Museo de zapatos vacíos

Guardo en un museo todos los recuerdos que alguien dejó olvidados y tapados con una sábana. También hay un par de zapatos vacíos que yo conozco bien de haberlos calzado. Caminaron sendas polvorientas y sus suelas quedaron algo maltrechas. Cuentan historias y alguien las oye, pero ya no son mías. Hay un par de jacintos tristes que alguien clavó en un alfiler, dejando en sus rostros una mueca lastimera. Y dicen que en épocas estivales orientan sus hojas hacia las ventanas de mi cabeza. Que son las notas principales de un perfume de domingo. De una partitura mínima de adioses y reencuentros. De perfumes que se aferran a tu cuello y que me traen versos de rima caduca a las tardes de lunes. Y dicen que la nostalgia te mordió los tobillos y que vienen a tu memoria trozos de nuestro romance que empieza cada año con la llegada de enero. Yo aún no pude separar las dos páginas de aquel libro que contaba cómo nos besábamos en la distancia, como éramos uno solo. En un eterno punto y aparte quedan suspensos nuestros labios pronunciando una «o» diminuta y de ojos cerrados y una lengua impaciente que no espera.
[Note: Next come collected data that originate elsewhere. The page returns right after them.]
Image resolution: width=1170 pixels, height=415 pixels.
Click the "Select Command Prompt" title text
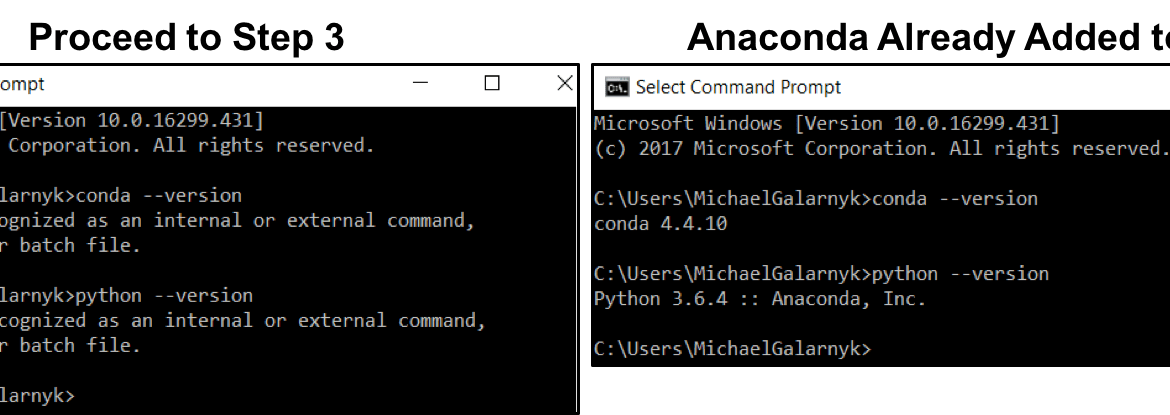[738, 87]
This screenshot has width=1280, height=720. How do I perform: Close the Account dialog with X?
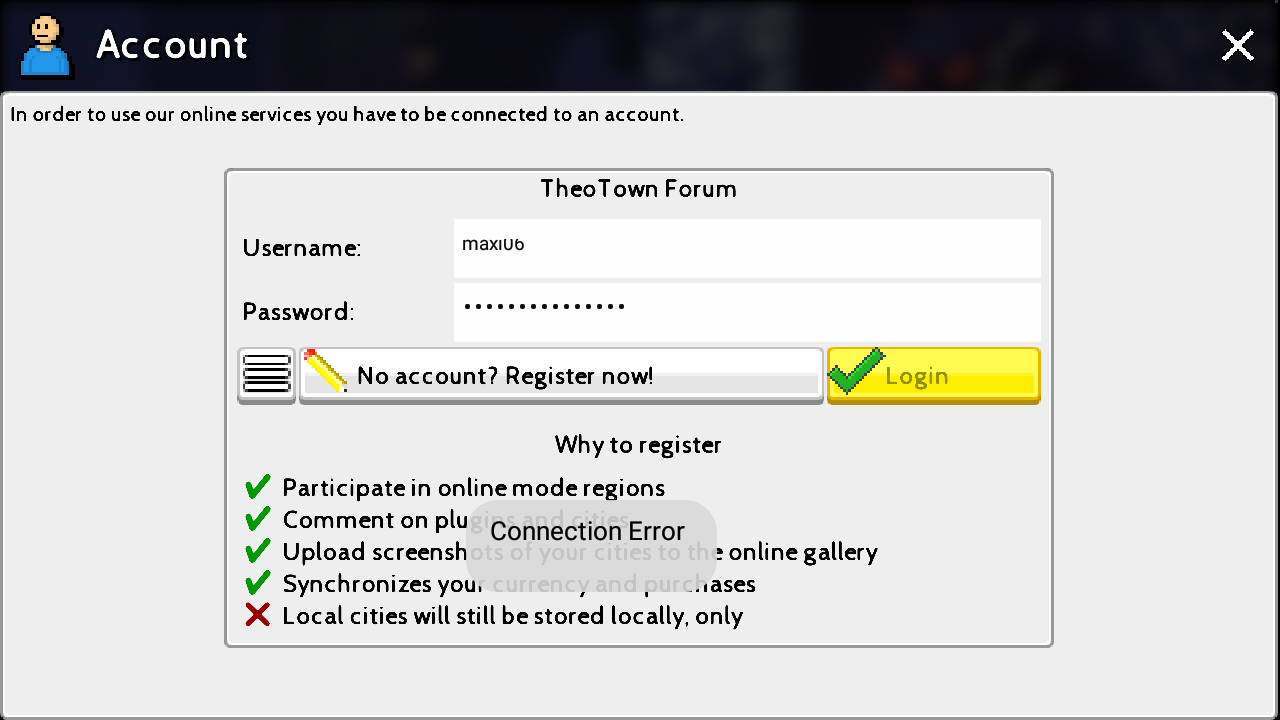(1238, 45)
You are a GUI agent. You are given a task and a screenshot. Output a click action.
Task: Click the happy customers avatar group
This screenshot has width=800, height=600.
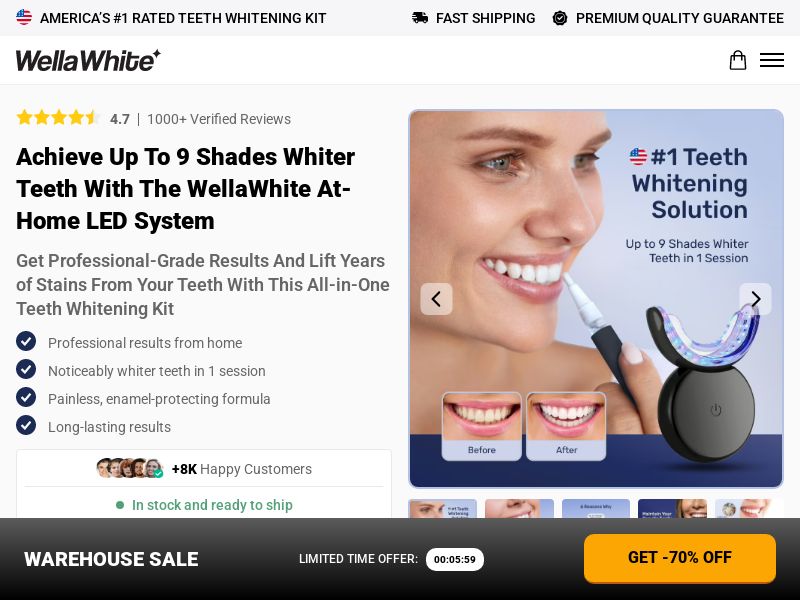130,468
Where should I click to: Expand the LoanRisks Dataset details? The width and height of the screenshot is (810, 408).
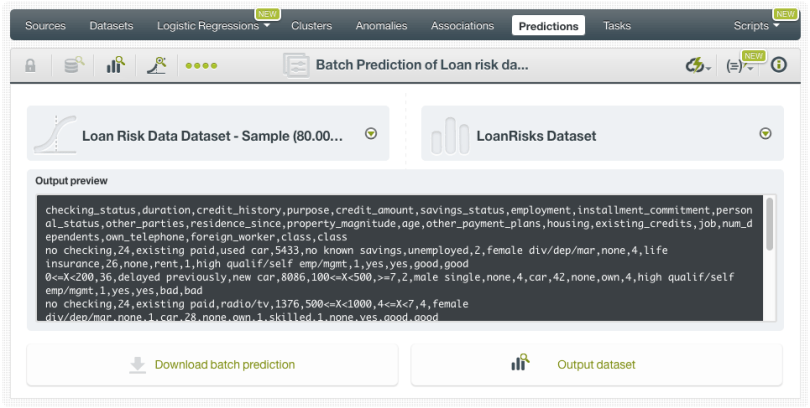(766, 134)
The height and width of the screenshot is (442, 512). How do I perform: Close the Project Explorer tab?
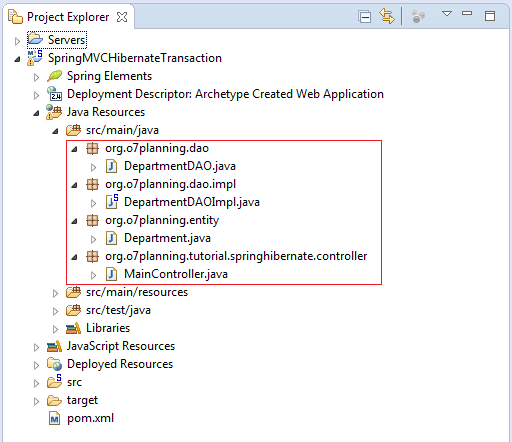[x=122, y=17]
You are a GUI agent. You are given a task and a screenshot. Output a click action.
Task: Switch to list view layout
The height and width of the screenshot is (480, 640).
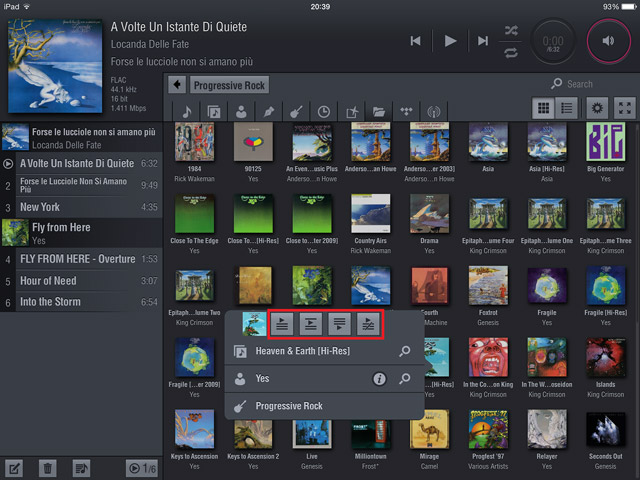click(565, 109)
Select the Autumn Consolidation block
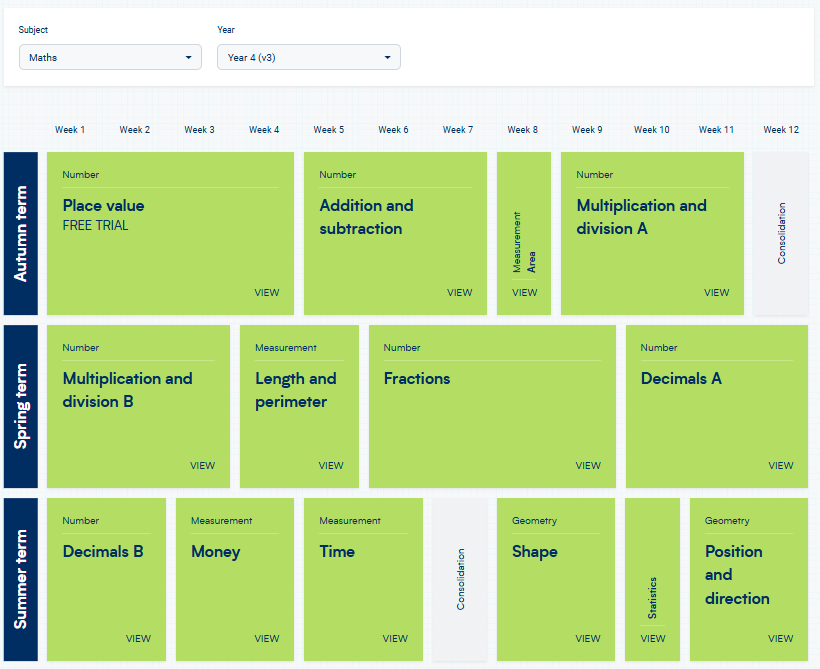The image size is (820, 669). [781, 233]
Te busco por atajos como arroyos, como fuentes, como ríos. Te busco en libros que escribieron otros antes de que tú y yo nos conociéramos. Y en mi museo un pequeño soldado toca su tambor de hojalata y a su ritmo mis pestañas caen despacio en vitrinas otrora llenas de ti, vidrio y madera.

Desde mi tejado

Desde mi tejado los problemas y las flores se ven minúsculos. Las mariposas y algún que otro insecto curioso me rodea y deja tras de sí un halo de inconformismo. A media distancia unos niños juegan. Quizás mis propios hijos. Se persiguen y me llaman por mi nombre. La primavera me besa, descarada, en los labios, apenas salada y soy consciente de que cierro los ojos mientras sonrío. El cielo se desploma celeste con los surcos invisibles de estrellas que me esperan cuando surja la noche. Preparo el salto. Oigo el canto efervescente de los pájaros. Puedo oír el aleteo acompasado y nervioso que derrama sobre mí su vida. El salto me llevará nueve horas hacia el oeste. En ese espacio dormido donde acaricio los poemas. Y sí, suena Satie. Y ella es eterna. En un parpadeo mi cuerpo se balancea hacia delante y noto el aire sobre mi pelo. Sereno, despacio, como una hoja o un avión de papel. Desciendo. El sol acaricia los cristales de mis gafas. Son apenas cuatro pisos de altura. Y yo los recorro despacio, con mis brazos extendidos al viento. Nueve horas más tarde acaricio el suelo, quizás despierto. Oigo su voz y la primavera, algo celosa de nuestro amor, me envía un reproche tibio. Y son apenas las dos y quisiera estar toda mi vida volando a su lado y yo, algo escritor, le dedico suaves unos versos que ella acaricia.